Ciò in quanto, come chiarito dalle Sezioni Unite civili, “la sentenza penale di condanna passata in giudicato, la quale fa stato, ai sensi dell’articolo 651 c.p.p., in ordine all’accertamento del fatto, alla sua rilevanza penale ed alla sua commissione, può non essere sufficiente ai fini del riconoscimento dell’esistenza del diritto al risarcimento del danno quando il fatto, avente rilevanza penale, non si configuri come “reato di danno”; al contrario, nel caso in cui il giudicato penale di condanna riguardi un reato appartenente a tale categoria, l’esistenza del danno è implicita e, conseguentemente, non può formare oggetto di ulteriore accertamento, negativo o positivo, in sede civile, se non con riferimento al soggetto od ai soggetti che lo abbiano subito o alla misura di esso” (Sez. Un. Civ., n. 4549 del 25/02/2010, Rv. 611796).
La questione dell’incidenza, a fini risarcitori, della diversa qualificazione giuridica del fatto deve perciò, secondo la Corte, essere correttamente impostata alla luce dei principi e considerazioni che precedono. Se la diversa qualificazione giuridica deriva da una diversa ricostruzione del fatto, quel che vincola il giudice civile in sede risarcitoria non è la qualificazione giuridica data al fatto in sede penale, bensì il fatto stesso nella sua dimensione illecita la cui diversa ricostruzione la parte civile è legittimata a contestare; se la diversa qualificazione giuridica accede al fatto immutato nella sua sussistenza e consistenza storica, la parte civile non è legittimata a dolersene poichè tale diversa qualificazione non vincola il giudice civile.

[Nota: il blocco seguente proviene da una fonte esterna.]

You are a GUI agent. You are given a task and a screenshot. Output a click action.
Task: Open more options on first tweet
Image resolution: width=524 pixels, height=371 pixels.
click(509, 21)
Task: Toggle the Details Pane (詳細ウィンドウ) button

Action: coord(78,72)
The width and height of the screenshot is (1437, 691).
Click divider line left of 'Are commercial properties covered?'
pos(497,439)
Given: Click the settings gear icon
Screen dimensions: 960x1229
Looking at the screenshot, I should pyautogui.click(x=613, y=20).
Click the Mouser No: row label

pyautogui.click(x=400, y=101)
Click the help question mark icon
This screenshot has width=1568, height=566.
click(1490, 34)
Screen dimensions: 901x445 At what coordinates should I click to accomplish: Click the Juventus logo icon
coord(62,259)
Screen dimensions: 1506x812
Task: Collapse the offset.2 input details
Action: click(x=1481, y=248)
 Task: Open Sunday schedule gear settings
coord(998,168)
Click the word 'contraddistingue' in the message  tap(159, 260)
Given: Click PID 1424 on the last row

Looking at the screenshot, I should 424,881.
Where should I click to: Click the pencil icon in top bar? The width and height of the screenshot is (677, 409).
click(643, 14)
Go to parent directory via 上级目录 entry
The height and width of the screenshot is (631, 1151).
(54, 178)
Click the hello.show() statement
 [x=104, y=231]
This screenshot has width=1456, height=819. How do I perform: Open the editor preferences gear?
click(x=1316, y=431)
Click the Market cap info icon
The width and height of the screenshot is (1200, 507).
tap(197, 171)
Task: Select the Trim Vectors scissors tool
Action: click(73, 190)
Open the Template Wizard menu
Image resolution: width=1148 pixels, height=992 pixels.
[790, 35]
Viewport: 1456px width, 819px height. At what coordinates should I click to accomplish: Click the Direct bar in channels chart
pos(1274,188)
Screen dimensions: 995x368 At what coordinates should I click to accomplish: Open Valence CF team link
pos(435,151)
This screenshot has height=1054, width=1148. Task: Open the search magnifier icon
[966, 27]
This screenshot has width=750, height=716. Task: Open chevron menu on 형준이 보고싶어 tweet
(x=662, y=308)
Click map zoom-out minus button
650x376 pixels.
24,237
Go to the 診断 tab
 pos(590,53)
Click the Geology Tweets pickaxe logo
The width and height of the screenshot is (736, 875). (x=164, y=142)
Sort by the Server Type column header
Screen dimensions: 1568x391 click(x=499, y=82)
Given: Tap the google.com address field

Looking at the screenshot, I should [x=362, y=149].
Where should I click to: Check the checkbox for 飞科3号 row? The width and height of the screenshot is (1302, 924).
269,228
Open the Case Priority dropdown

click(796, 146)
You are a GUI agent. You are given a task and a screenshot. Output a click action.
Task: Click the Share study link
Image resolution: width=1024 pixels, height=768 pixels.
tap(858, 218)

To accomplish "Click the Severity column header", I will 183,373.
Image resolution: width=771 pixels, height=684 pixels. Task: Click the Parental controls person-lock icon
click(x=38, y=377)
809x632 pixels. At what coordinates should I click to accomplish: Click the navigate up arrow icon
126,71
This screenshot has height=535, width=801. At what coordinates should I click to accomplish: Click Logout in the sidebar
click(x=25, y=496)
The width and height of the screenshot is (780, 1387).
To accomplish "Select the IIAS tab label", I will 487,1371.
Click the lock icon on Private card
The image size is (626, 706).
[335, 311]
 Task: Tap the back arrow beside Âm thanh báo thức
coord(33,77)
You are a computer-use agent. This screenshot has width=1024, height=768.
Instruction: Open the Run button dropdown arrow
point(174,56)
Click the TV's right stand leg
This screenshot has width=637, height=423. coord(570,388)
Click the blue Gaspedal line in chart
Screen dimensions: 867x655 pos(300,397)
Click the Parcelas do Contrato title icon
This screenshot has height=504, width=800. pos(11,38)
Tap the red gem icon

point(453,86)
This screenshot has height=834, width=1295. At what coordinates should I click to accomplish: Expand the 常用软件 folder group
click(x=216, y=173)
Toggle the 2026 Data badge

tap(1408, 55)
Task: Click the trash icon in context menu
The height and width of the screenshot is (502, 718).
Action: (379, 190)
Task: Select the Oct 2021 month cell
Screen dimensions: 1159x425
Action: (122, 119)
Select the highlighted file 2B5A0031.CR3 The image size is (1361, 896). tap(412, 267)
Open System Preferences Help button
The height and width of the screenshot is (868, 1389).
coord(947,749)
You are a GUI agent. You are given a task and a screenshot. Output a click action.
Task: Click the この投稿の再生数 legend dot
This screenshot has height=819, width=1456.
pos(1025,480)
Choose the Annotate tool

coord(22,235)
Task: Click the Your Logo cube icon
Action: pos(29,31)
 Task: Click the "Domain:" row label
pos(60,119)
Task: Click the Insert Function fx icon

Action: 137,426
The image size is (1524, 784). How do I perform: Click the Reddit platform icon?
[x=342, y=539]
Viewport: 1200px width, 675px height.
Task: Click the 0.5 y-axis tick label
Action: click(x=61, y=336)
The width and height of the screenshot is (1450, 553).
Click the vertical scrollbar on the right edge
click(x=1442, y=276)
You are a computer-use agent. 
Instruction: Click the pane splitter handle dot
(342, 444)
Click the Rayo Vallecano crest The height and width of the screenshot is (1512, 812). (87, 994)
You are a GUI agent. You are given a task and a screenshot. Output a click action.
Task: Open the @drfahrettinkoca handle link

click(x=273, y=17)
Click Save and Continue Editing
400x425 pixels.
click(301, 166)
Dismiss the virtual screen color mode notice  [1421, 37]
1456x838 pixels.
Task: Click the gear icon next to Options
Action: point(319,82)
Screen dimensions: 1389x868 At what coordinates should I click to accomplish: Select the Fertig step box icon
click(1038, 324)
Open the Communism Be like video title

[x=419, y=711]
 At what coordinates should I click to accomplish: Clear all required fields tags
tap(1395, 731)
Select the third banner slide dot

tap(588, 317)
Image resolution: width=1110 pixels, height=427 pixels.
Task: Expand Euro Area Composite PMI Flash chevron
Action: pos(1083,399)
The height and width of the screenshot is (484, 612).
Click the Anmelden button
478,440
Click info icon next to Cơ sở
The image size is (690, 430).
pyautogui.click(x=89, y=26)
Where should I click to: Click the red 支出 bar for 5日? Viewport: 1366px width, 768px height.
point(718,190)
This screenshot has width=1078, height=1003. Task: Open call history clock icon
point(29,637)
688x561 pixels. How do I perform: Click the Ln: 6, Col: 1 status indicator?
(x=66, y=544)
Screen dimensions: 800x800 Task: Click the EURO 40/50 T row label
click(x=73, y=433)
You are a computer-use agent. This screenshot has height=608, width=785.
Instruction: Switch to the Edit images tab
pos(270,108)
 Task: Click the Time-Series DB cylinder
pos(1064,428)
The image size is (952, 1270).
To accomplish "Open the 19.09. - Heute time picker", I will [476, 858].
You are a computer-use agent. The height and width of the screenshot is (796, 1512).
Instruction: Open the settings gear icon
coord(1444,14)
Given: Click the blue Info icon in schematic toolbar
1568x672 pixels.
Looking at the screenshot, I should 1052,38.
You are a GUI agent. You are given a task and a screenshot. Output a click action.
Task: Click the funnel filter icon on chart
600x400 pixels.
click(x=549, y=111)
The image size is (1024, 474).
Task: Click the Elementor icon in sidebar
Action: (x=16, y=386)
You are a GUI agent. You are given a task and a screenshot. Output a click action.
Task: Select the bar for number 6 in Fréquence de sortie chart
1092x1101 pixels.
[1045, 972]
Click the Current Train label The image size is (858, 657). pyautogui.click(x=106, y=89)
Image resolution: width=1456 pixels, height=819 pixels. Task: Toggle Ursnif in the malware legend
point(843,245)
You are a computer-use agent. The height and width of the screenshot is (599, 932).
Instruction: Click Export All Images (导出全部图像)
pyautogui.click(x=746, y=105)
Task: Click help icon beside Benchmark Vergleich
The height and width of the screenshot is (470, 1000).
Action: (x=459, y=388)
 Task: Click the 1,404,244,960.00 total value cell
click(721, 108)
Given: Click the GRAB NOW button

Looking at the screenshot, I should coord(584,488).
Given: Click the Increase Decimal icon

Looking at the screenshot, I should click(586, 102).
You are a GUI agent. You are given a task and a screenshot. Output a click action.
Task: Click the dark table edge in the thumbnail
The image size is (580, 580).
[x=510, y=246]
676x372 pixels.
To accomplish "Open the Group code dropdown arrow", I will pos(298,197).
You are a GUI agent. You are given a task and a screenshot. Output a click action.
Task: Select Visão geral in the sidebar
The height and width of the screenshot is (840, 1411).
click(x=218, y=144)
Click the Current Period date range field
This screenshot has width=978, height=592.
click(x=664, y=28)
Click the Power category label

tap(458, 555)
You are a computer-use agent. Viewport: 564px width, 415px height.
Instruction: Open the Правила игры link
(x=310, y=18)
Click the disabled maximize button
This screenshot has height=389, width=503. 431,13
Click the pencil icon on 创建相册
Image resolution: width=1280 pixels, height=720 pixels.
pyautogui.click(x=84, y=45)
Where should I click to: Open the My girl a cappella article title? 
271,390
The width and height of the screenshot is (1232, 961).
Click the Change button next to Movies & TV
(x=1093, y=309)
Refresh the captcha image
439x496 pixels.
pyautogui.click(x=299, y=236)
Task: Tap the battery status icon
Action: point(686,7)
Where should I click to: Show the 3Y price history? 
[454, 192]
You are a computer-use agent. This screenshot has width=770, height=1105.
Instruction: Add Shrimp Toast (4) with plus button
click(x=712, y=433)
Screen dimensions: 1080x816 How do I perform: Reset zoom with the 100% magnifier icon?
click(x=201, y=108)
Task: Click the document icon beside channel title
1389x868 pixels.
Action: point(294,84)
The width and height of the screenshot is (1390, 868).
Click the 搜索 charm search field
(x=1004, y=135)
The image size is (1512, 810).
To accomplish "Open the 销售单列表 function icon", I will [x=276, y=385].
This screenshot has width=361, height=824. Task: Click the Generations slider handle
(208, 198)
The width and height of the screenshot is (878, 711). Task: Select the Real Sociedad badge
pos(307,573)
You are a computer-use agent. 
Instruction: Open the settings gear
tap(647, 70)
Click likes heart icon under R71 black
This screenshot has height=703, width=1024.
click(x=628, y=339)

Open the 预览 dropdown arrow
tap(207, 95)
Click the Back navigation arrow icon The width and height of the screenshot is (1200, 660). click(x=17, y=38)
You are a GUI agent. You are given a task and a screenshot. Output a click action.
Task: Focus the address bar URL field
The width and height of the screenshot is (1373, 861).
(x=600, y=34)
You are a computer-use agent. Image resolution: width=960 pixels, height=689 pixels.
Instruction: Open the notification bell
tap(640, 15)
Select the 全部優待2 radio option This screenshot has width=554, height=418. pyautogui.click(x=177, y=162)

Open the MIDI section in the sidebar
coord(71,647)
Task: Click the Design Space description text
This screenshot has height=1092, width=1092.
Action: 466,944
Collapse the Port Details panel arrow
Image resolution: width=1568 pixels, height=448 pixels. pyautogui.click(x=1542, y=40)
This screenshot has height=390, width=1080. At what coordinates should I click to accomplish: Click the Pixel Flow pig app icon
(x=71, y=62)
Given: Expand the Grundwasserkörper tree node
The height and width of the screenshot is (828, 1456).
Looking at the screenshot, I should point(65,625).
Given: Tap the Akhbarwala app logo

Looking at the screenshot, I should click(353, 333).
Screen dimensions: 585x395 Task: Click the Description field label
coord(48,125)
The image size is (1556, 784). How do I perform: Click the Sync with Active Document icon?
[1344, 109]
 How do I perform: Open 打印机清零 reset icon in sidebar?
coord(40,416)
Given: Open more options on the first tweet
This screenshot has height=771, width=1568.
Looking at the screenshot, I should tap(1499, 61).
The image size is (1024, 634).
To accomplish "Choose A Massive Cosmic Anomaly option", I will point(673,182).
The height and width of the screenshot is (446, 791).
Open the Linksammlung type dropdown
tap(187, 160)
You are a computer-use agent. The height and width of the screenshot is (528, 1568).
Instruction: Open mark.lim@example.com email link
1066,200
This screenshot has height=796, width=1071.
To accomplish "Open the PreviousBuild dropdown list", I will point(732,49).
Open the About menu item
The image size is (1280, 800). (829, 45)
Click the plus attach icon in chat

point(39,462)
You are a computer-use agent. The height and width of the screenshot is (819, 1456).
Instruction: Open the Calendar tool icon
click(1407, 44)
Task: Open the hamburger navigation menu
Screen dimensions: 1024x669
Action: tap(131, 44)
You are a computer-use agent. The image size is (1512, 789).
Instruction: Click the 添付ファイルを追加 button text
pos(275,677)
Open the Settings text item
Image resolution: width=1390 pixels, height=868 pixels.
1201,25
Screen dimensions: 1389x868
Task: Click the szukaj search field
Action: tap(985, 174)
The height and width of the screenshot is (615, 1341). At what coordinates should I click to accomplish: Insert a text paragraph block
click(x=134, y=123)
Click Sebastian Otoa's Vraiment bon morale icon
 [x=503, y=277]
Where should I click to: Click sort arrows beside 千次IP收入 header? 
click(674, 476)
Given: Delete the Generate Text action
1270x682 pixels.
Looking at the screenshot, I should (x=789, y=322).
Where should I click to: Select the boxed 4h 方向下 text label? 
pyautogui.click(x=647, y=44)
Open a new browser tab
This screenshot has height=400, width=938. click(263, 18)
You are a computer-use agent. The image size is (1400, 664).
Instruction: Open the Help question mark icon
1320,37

In altre parole ciò che rileva per il giudice civile non è tanto il reato o, meglio, la qualificazione giuridica penalistica del fatto concreto, ma il fatto illecito nella misura in cui abbia cagionato un danno risarcibile: pertanto, se in sede di riqualificazione del fatto la ricostruzione di quest’ultimo rimanga incontestata, la parte civile non può dolersene perchè rimane incontestato il profilo di suo interesse.
Orbene, nel caso all’esame della Corte, il fatto storico attribuito all’imputato era rimasto uguale a se stesso in entrambi i gradi di giudizio; il minimo comune denominatore delle decisioni dei Giudici di merito era stato la concorde e pacifica esclusione della riproduzione fedele o alterazione del marchio. Poiché la diversa qualificazione del fatto storico non comporta una diversa ricostruzione del fatto, che rimane incontestata, la condanna generica e la diversa qualificazione giuridica data al fatto dal giudice penale non sono idonei a vincolare il giudice civile nell’accertamento della sussistenza e consistenza del cd. danno-conseguenza e la parte civile non è legittimata ad impugnare la sentenza.
Di qui i principi di diritto di cui sopra, e la declaratoria di inammissibilità del ricorso.